A ICTSI, controladora do terminal Tecon Suape, em Pernambuco, protocolou nesta sexta-feira (21) representações no TCU (Tribunal de Contas da União), na Antaq (Agência Nacional de Transportes Aquaviários) e no Cade (Conselho Administrativo de Defesa Econômica). A empresa informa ter recebido comunicado da TiL, braço brasileiro do armador suíço MSC, de que não vai mais colocar suas cargas no porto público administrado pelo grupo filipino.
Operação noturna no porto de Suape, em Pernambuco - Eduardo Knapp-13.set.24/Folhapress
A MSC deve levar seus contêineres para o novo terminal privado da Maersk, também armadora, mas de origem dinamarquesa. Ela também movimentava cargas no Tecon Suape, mas vai passar a fazê-lo em suas próprias instalações, decisão contestada pela ICTSI.
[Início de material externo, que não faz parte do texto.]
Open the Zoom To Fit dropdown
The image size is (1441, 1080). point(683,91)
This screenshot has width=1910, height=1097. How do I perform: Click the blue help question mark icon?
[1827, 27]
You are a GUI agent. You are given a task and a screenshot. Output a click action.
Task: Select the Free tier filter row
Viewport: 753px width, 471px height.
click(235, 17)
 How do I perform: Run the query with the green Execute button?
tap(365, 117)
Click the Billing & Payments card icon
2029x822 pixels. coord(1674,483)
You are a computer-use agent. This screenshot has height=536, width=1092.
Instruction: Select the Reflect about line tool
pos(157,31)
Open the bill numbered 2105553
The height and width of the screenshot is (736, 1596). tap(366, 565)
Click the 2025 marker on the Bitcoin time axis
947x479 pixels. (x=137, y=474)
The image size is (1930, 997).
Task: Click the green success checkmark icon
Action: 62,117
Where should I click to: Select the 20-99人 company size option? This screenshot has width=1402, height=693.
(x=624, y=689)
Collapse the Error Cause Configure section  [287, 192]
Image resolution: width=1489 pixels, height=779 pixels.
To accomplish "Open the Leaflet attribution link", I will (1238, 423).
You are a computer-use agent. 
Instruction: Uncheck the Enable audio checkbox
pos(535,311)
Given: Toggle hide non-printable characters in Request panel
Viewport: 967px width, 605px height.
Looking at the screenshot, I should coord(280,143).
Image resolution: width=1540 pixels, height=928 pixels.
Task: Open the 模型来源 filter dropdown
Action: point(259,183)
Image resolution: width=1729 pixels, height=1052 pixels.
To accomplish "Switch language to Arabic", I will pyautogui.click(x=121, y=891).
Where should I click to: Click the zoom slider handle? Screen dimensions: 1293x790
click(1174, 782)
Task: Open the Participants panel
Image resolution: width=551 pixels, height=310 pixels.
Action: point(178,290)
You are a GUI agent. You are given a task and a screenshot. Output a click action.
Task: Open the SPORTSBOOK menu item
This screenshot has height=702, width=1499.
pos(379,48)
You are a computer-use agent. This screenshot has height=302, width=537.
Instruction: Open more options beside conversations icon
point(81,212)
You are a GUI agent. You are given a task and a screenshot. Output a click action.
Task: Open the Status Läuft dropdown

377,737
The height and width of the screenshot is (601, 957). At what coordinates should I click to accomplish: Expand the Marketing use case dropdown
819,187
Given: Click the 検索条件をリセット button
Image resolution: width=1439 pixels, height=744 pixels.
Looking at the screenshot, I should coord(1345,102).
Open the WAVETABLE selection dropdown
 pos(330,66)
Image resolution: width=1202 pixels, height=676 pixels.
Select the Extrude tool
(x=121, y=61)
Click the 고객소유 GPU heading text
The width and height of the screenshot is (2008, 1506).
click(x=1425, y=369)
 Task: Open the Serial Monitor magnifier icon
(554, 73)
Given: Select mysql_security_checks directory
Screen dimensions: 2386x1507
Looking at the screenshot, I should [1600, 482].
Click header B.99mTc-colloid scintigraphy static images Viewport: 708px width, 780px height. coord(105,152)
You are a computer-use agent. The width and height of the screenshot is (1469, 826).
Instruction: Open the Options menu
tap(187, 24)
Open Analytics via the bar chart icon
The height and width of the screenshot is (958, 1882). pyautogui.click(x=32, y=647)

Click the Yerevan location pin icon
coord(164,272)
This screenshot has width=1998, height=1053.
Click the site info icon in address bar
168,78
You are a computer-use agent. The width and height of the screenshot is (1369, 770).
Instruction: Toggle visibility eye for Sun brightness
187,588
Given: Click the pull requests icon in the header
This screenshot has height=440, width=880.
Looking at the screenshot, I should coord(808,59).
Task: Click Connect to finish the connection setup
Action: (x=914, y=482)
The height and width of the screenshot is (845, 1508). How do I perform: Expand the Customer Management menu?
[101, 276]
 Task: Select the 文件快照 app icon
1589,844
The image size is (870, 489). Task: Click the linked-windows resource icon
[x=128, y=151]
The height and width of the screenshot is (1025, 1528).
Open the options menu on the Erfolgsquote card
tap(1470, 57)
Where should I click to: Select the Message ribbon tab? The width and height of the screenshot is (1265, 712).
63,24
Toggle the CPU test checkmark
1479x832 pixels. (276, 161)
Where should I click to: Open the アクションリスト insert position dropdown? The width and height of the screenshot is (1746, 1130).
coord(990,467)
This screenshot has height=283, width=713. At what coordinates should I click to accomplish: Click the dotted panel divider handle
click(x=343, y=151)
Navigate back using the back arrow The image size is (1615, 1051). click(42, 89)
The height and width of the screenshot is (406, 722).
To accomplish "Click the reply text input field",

Nas três petições, a ICTSI sustenta a tese de que não havia demanda reprimida em Suape que justificasse um novo terminal, e o real objetivo da Maersk seria elevar artificialmente os custos do concorrente público para excluí-lo do mercado e consolidar monopólio privado na região.
Procuradas por meio das assessorias de imprensa, por WhatsApp, nesta sexta-feira, a Maersk disse que não iria comentar. A MSC não respondeu até o momento.